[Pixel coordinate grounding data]
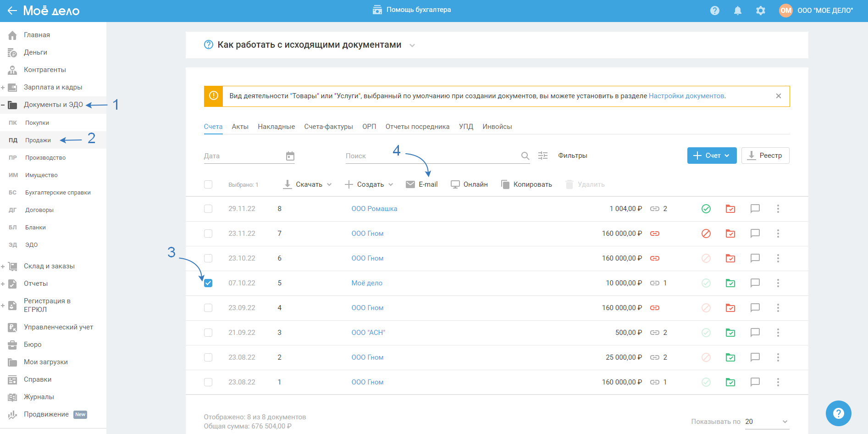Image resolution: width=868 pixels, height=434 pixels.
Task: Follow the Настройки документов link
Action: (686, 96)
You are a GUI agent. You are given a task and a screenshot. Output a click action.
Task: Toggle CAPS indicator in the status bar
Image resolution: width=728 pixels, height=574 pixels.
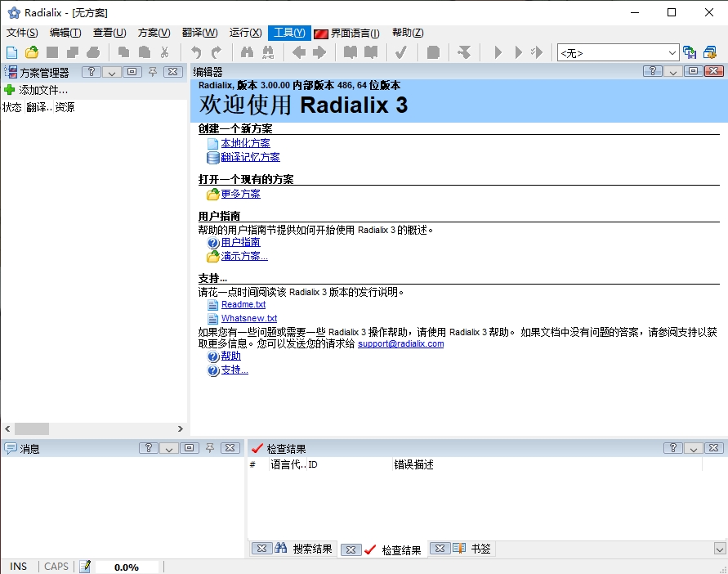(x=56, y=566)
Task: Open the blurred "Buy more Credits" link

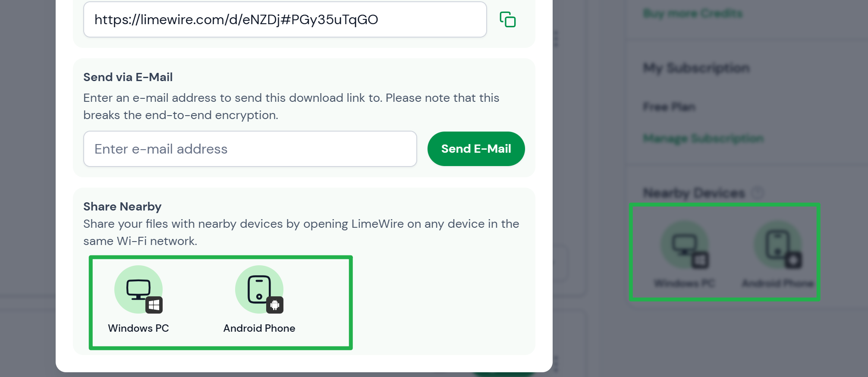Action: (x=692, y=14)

-- Work request --
Beginning at the line that contains "You are a GUI" and ending at the last line of the data, return each line exactly; no picture belongs in the copy.

-- Output --
You are a GUI agent. You are given a task and a screenshot. Output a click action.
Task: Toggle CAPS indicator in the status bar
Image resolution: width=728 pixels, height=574 pixels.
(x=56, y=566)
Task: Open the blurred "Buy more Credits" link

Action: (x=692, y=14)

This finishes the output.